В повести Ган изображена возвышенная и идеалистичная девушка Ольга, чей брак с прозаичным немецким полковником не приносит ей эмоционального удовлетворения. Оказавшись в Петербурге, Ольга встречает свой «идеал» – поэта-романтика Анатолия, поэзия которого оказала на нее большое влияние еще в юности. Анатолий, циник и распутник, решает соблазнить свою провинциальную поклонницу, и, когда влюбленная, но добродетельная Ольга сопротивляется, он прибегает к последней уловке. Его друзья распространяют ложный слух об опасной болезни, которой он якобы страдает. Природа этой болезни широко обсуждается на балу, где присутствует Ольга:
– Мой бедный друг! он не был на бале; он никуда не выезжает. Он быстро приближается к вечеру своей жизни. Сегодня я был у него, и, судя по словам доктора и по некоторым признакам, его болезнь неизлечима, потому что начало ее в душе, а не в расстроенном теле.
– Ах, бог мой! что же с ним, скажите?
– Кто может проникнуть в тайны других, особенно в тайны поэта? но я давно заметил, что его грызет скрытая грусть <…>
– Не влюблен ли он? – продолжала первая дама [Русская романтическая повесть 1980: 471–472].

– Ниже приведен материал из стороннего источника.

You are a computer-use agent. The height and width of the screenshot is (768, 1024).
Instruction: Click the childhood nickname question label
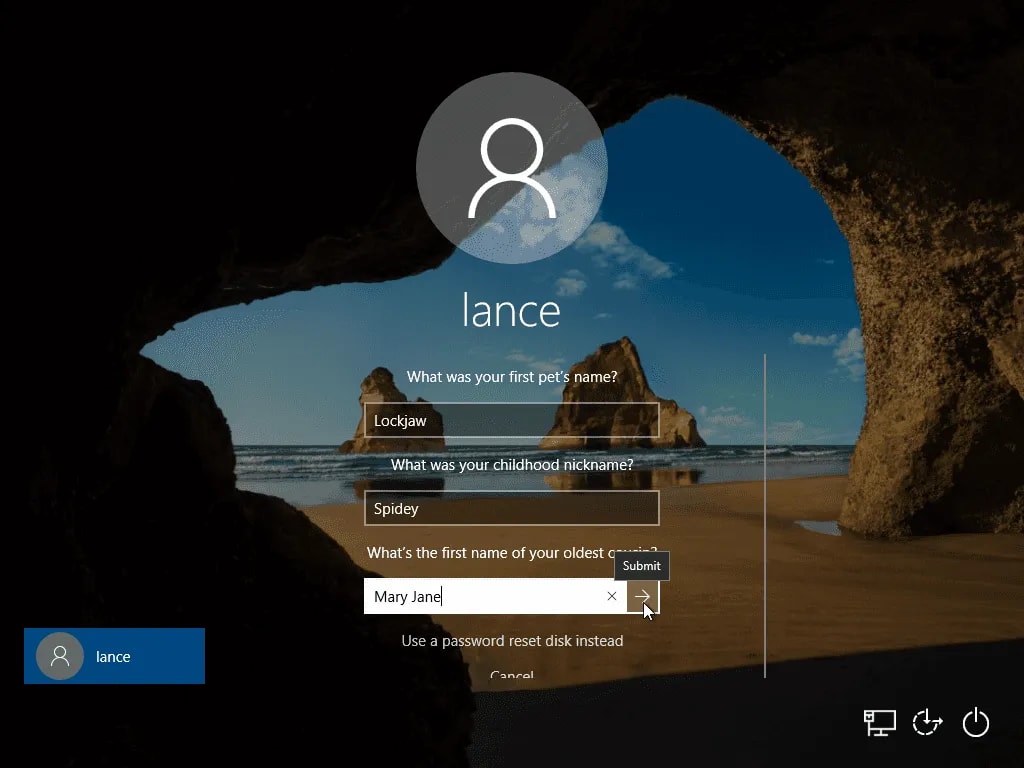coord(511,465)
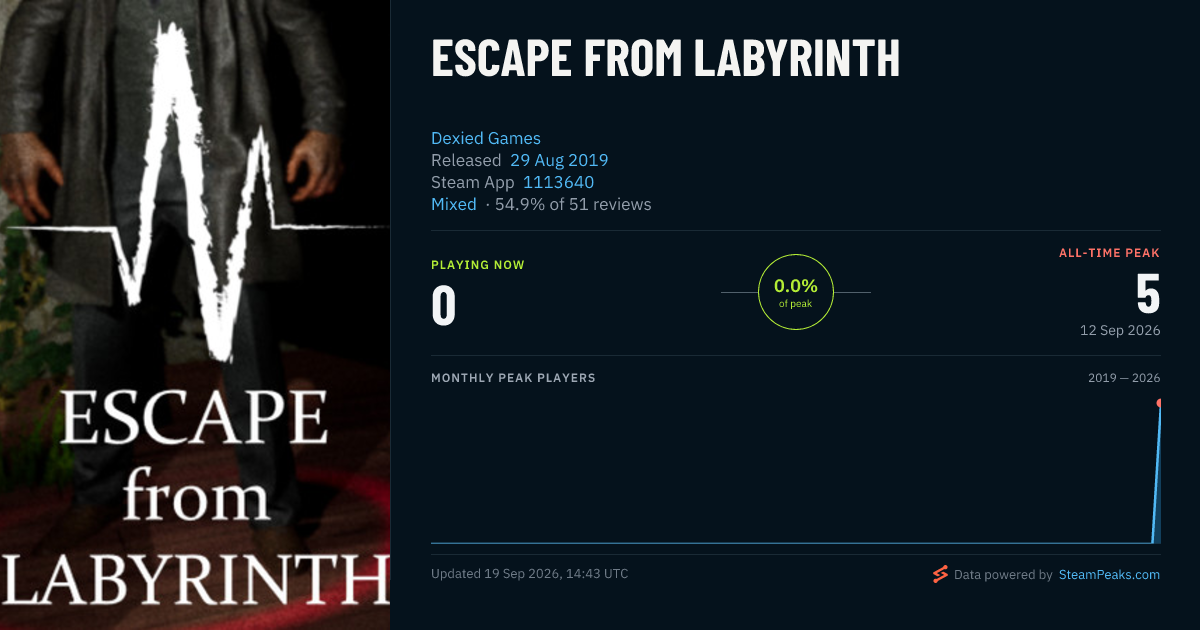1200x630 pixels.
Task: Click the Playing Now count 0
Action: coord(443,306)
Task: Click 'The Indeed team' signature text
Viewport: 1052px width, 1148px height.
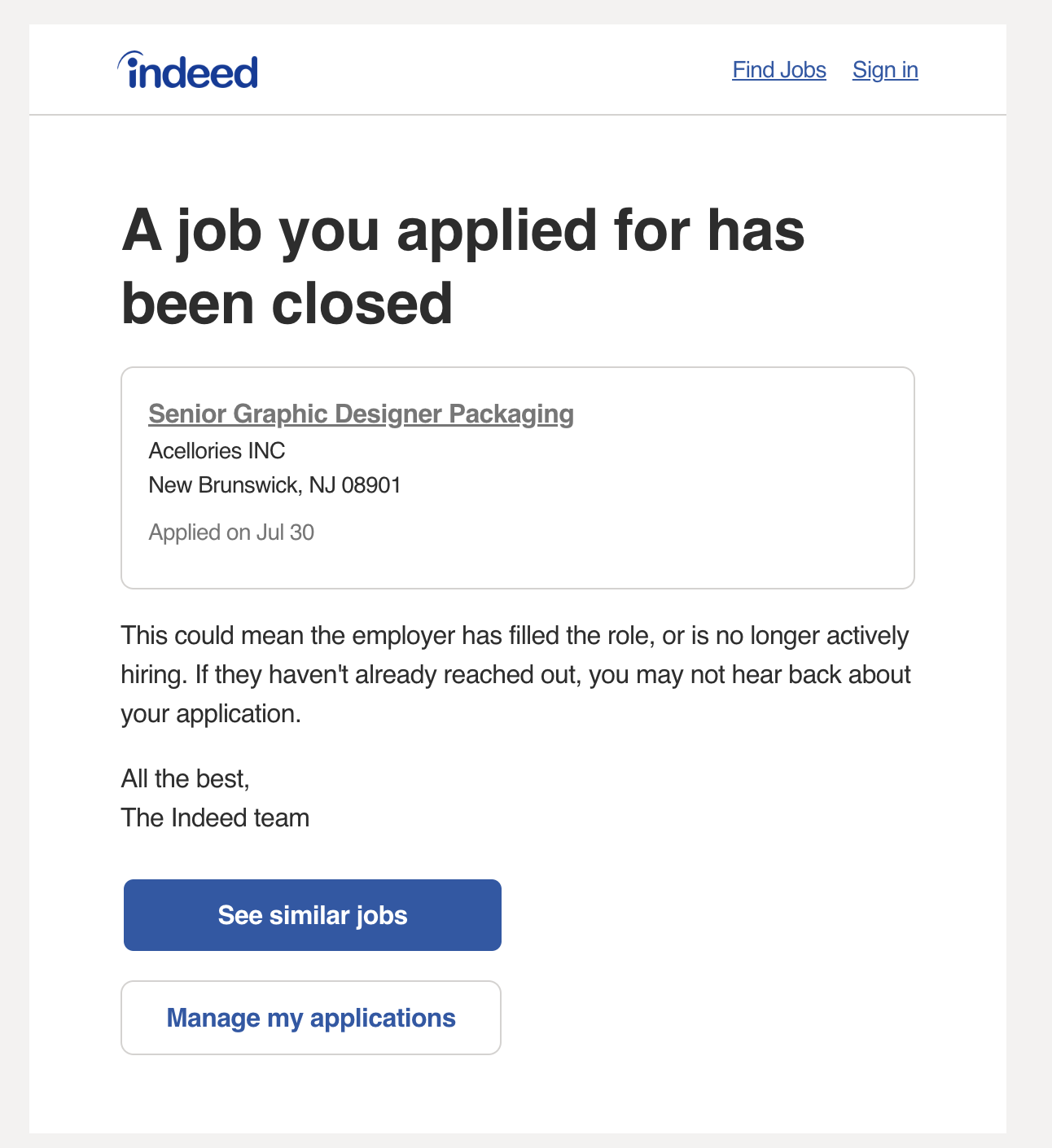Action: click(215, 817)
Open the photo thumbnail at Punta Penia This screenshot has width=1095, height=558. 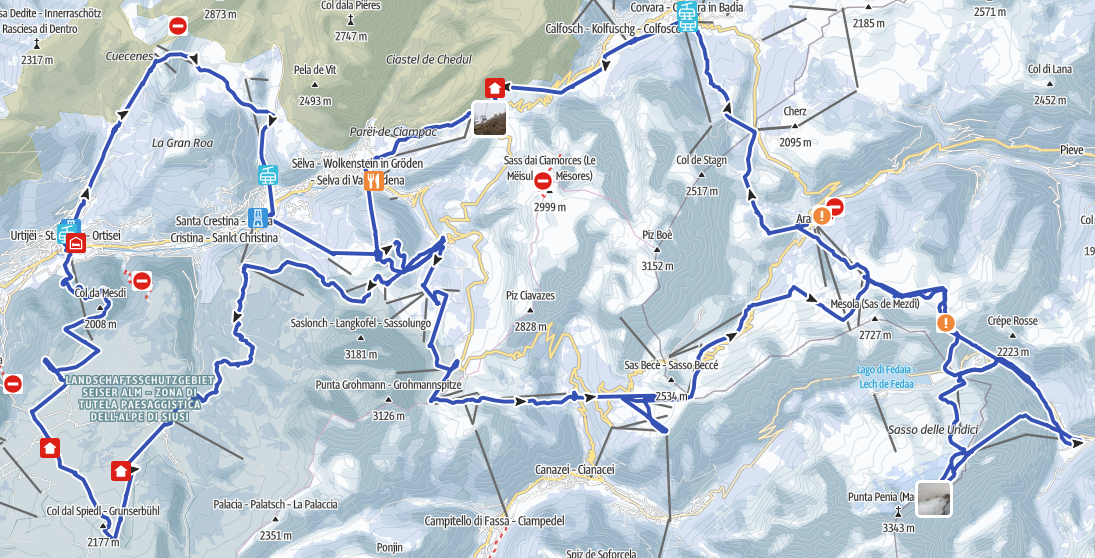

Друг Анатолия дает уклончивый ответ, который тем не менее подтверждает предположение дамы и побуждает встревоженную Ольгу забыть свое прежнее сопротивление и броситься в дом поэта (только чтобы обнаружить его обман и неверность).

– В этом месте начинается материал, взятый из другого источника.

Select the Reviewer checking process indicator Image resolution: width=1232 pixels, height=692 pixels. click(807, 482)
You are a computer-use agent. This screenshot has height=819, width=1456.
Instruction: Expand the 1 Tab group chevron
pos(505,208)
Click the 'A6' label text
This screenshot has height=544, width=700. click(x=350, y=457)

Эта сцена служит классическим воплощением психологической модели диагностики. Согласно рассказу друга Анатолия, любовная болезнь последнего предстает немедицинской проблемой («начало ее в душе») и духовным, а не физическим состоянием. Акцент на таинственности этого состояния, его непостижимости для внешнего наблюдателя придает топосу заметный романтический колорит. Культ поэта усугубляет таинственность: друг подчеркивает, что в случае Анатолия правда о его недуге в особенности непроницаема. Однако на этом этапе романтизма загадочность любви как болезни, очевидно, уже стала клише, неотъемлемым атрибутом топоса, поэтому само упоминание о загадочности недомогания помогает, как ни парадоксально, разгадать тайну. Именно поэтому, несмотря на утверждения друга о непостижимости состояния поэта, любая светская дама, знакомая с романтическим кодом любви как болезни, может поставить точный диагноз. Собственно, именно эта предсказуемость и известность модели и делает ее мощным оружием против наивной и романтически настроенной Ольги.
Техника соблазнения Анатолия напоминает метод, предложенный в «Науке любви» Овидия, только с поправкой на контекст эпохи романтизма. Если у Овидия достаточно было имитировать традиционные и узнаваемые симптомы, такие как бледность и истощение, то романтический соблазнитель вынужден иметь дело с более одухотворенной (и дуалистической) моделью, в которой эмоциональное состояние («скрытая грусть») и концепция таинственного духовного расстройства заменили прежние физические симптомы. Постоянно появляющийся персонаж «неверного толкователя» в предромантической и романтической литературе, кроме того, указывает на перенесение в «романтическом варианте» внимания с физических симптомов на язык: чтобы правильно распознать любовные страдания, необходимо уметь расшифровывать многозначный медицинский язык, используемый для описания немедицинского состояния. Чтение телесных симптомов уступает место расшифровке культурных клише.
Однако к концу эпохи романтизма в России понимание литературной традиции любви как болезни становится настолько распространенным, что о ней знают даже культурно непосвященные. В романе Михаила Лермонтова «Герой нашего времени» (1841) наивный Максим Максимыч неожиданно демонстрирует знание любовной романической традиции. Будучи незнакомым с другими поведенческими клише высокой культуры, такими как байронизм, простодушный офицер все же идентифицирует тоску молодого черкеса Азамата по прекрасной лошади как любовный недуг: «Недели три спустя стал я замечать, что Азамат бледнеет и сохнет, как бывает от любви в романах-с» [Лермонтов 1979–1981, 4: 195]. Болезнь любви, таким образом, перестает быть тайной, прерогативой высокочувствительных и возвышенных героев и героинь сентиментализма и романтизма. Неудивительно, что во второй половине 1840-х годов, с усилением антиромантических тенденций в русской литературе и культуре, привилегированный статус психологической модели значительно пошатнулся, и в любовных нарративах начал преобладать более циничный и вновь медикализированный взгляд на некогда загадочную духовную болезнь.